The first thing to do is go back to being accountable. If you’re working with an agency, understand where your money’s being spent. Do some due diligence to understand which of your ads are the most profitable, and then ease back in with those first. If you look at any ad account, the Pareto principle is always at play: 20% of your ads will bring in 80% of your revenue. Focus on what those are, which ones have worked in the past. Then slowly ramp up your ad spend to make sure you’re seeing a good return and the result rates are there.
If you’re going to ramp up that ad spend, start a bit more conservatively. Then get a little more aggressive with that spend. Bond likes to duplicate ad campaigns instead of adding budget to them. Some experts recommend adding about 20%–25% budget every 24–48 hours.
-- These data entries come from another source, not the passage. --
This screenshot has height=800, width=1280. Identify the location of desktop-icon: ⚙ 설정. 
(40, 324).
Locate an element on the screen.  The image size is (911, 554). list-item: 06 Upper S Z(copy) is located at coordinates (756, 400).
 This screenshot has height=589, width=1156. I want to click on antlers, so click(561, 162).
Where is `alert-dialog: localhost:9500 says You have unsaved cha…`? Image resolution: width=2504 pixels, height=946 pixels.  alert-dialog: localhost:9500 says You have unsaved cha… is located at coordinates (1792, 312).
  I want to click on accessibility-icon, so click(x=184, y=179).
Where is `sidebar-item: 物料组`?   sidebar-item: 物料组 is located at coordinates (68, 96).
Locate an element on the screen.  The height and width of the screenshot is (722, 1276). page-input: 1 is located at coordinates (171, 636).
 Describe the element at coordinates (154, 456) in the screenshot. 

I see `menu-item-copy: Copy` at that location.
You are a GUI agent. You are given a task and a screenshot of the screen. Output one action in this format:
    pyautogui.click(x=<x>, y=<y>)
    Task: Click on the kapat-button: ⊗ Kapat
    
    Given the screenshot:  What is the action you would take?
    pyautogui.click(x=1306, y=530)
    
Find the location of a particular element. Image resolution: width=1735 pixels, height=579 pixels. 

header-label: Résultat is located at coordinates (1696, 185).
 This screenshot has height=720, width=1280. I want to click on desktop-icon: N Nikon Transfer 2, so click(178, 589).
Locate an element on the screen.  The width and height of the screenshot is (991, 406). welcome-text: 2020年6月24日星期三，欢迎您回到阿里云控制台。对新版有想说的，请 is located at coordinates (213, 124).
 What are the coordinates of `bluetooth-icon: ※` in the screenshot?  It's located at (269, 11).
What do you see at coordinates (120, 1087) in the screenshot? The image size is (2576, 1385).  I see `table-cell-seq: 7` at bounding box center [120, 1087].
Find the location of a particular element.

Every single time Bond has done that, the ad resets and she doesn’t get favorable results.
Bond has a different strategy. Her recommendation is if you start an ad set that’s running for $10 a day and then you want to ramp up to $20, just duplicate it and have those two $10 ad sets running at the same time. Another option is to duplicate it to $20, let that new one start to perform, and then shut that $10 one off. She layers them one on top of each other because it’s counterproductive for you to compete with yourself in the ad auction.
Bond can’t even count on one hand how many ad sets she has running to the exact same audience with the exact same creative. Why? Because she’s found that once you increase ad spend budget, your results and leads cost more.
All things are not equal when you have an ad spend of $1,000 per ad set versus staying at $100 per ad set and just duplicating it 10 times. She’s increased budgets before, and all of a sudden, her lead costs have tripled. Just because you have a $1,000 budget doesn’t mean you want to triple that lead cost.
So Bond’s interpretation is that with that higher budget, you’re bidding on a more premium type of placement. You’re getting priority at that budget, but that priority is costing you more. Stick to the lower amount. Just duplicate it over and over, and you’ll see those lead costs decrease.